Listed entries:
━━━━

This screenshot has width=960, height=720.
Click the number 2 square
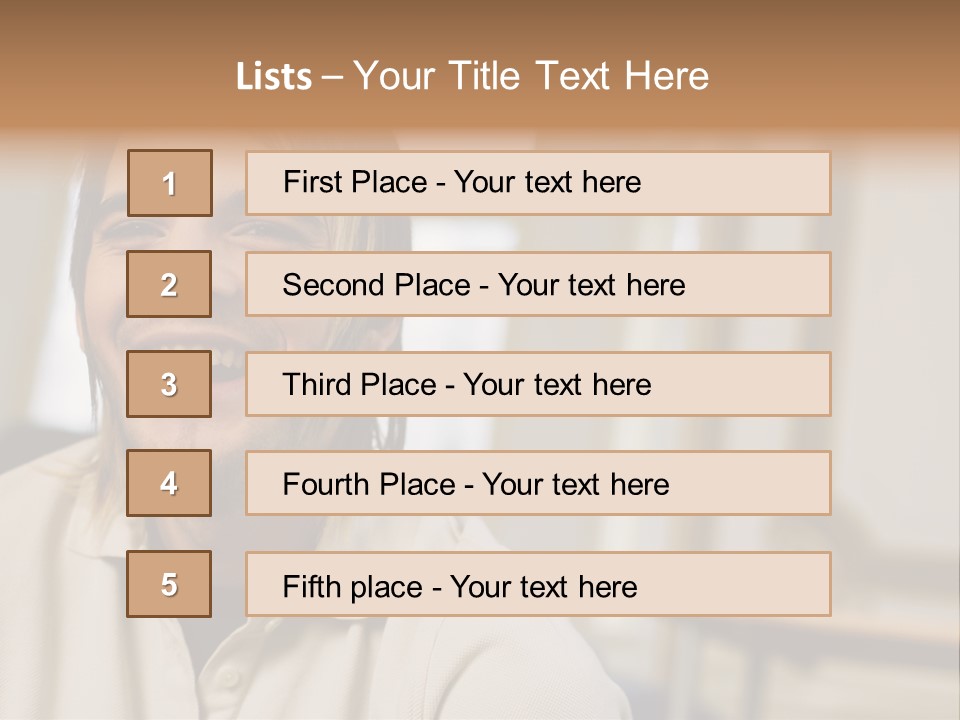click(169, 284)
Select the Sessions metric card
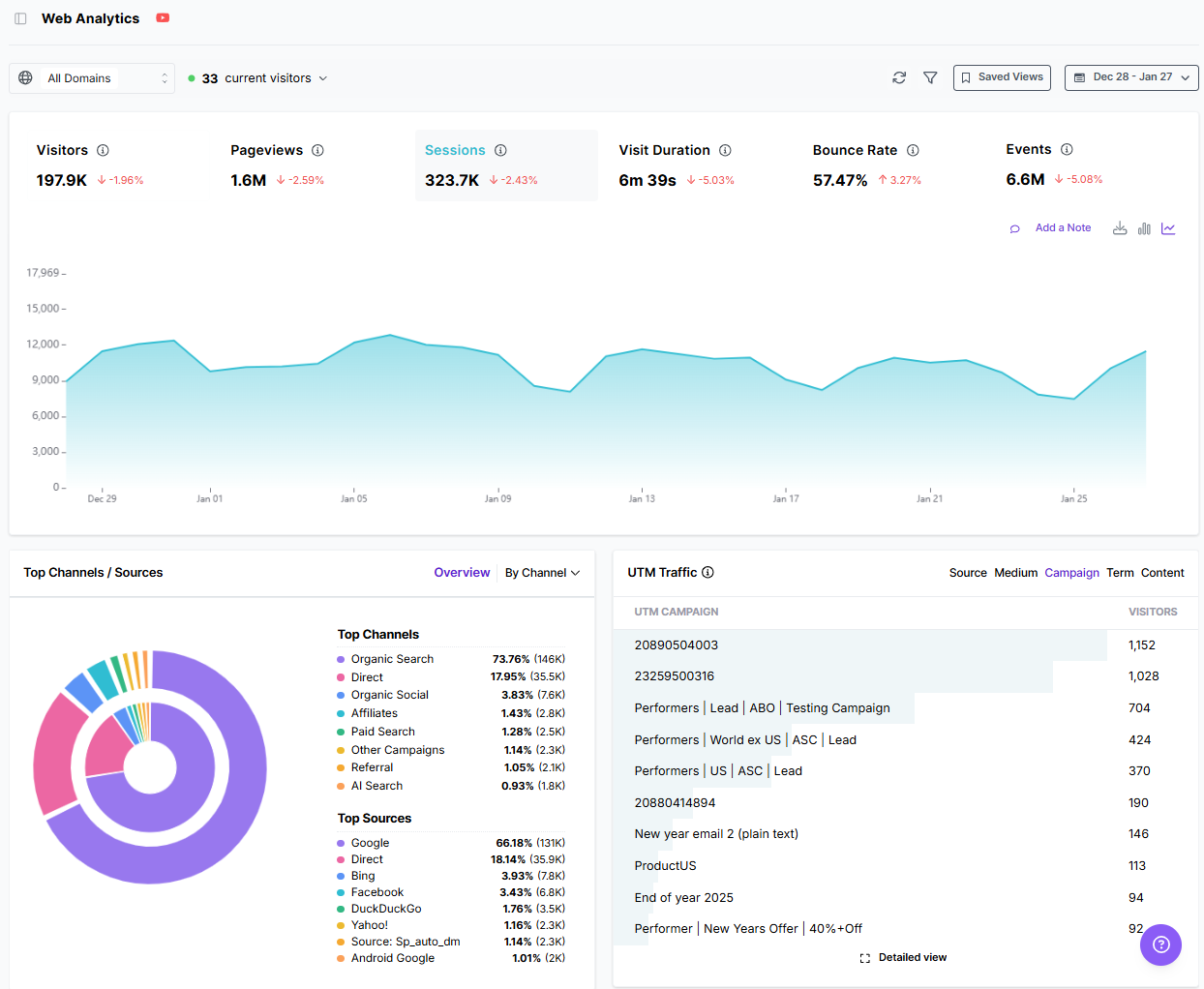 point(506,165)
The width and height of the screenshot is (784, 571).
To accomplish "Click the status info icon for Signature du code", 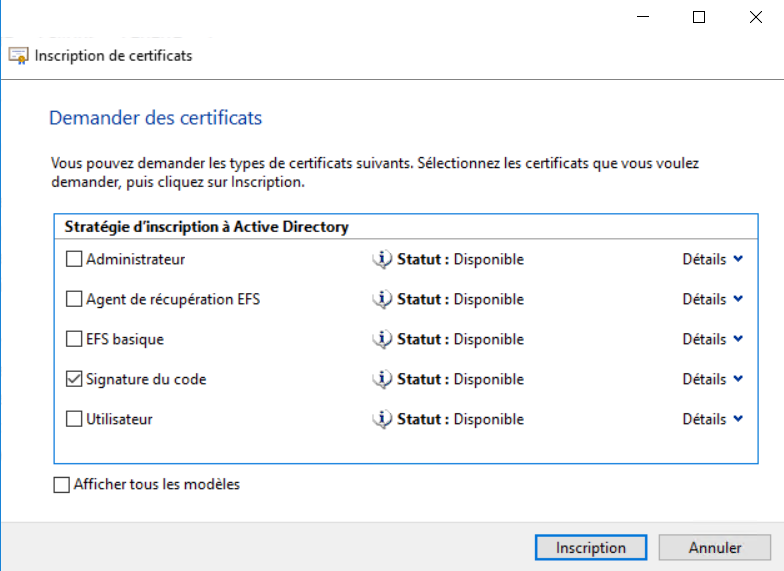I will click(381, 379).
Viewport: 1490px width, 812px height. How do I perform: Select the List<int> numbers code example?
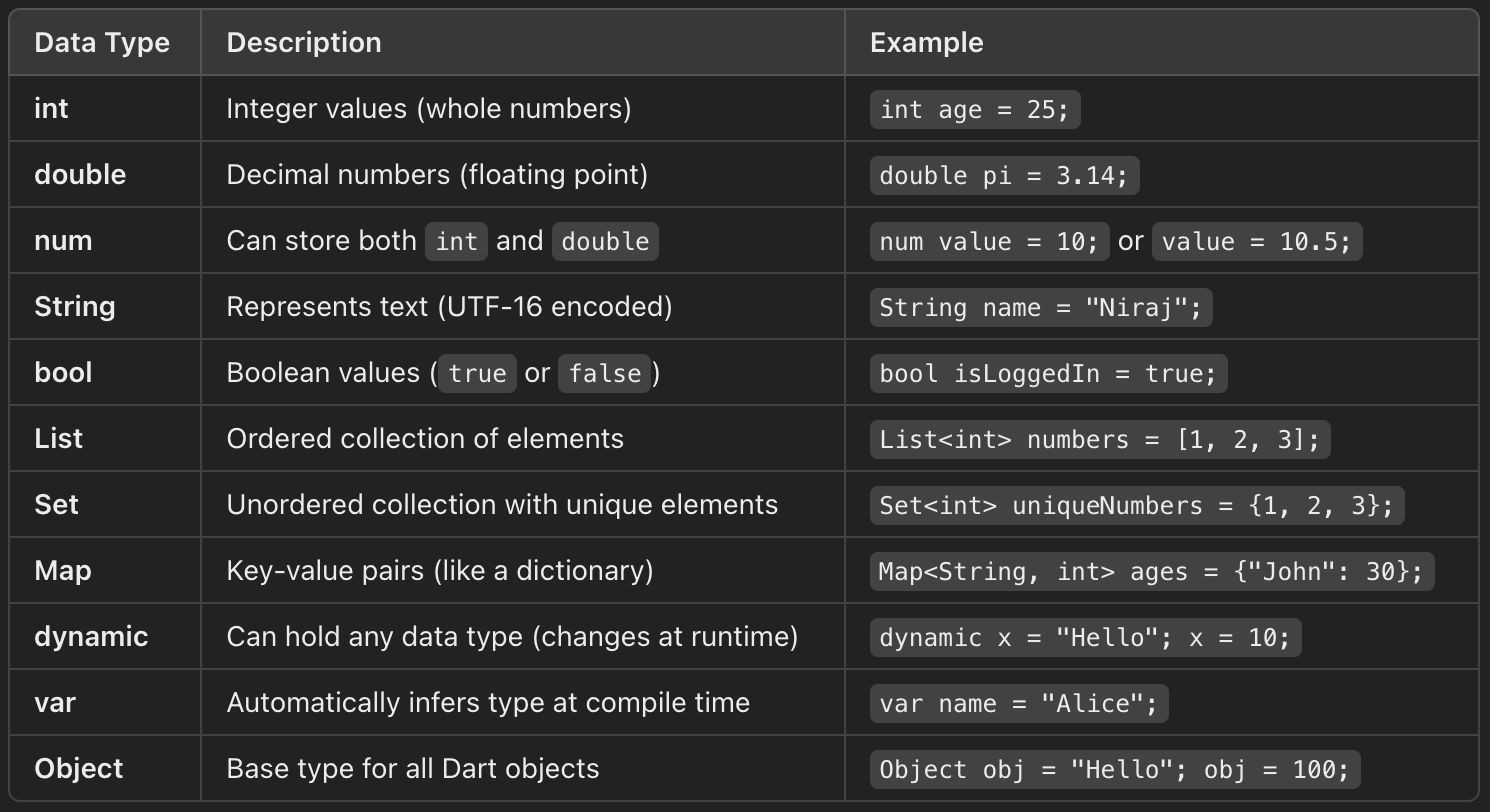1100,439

━━━━

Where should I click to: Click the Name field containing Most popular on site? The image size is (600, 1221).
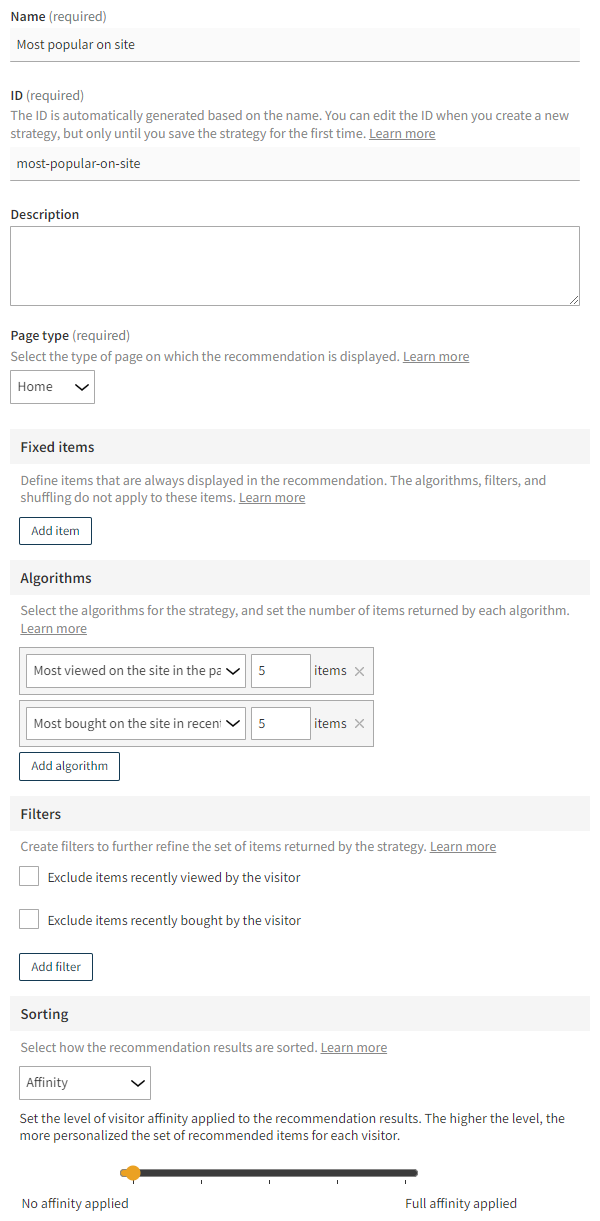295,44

━━━━

Instructions for the task: Going through the data above, return each line with the word "screenshot".

Answer for the task:
This screenshot has width=960, height=720.
The width and height of the screenshot is (784, 571).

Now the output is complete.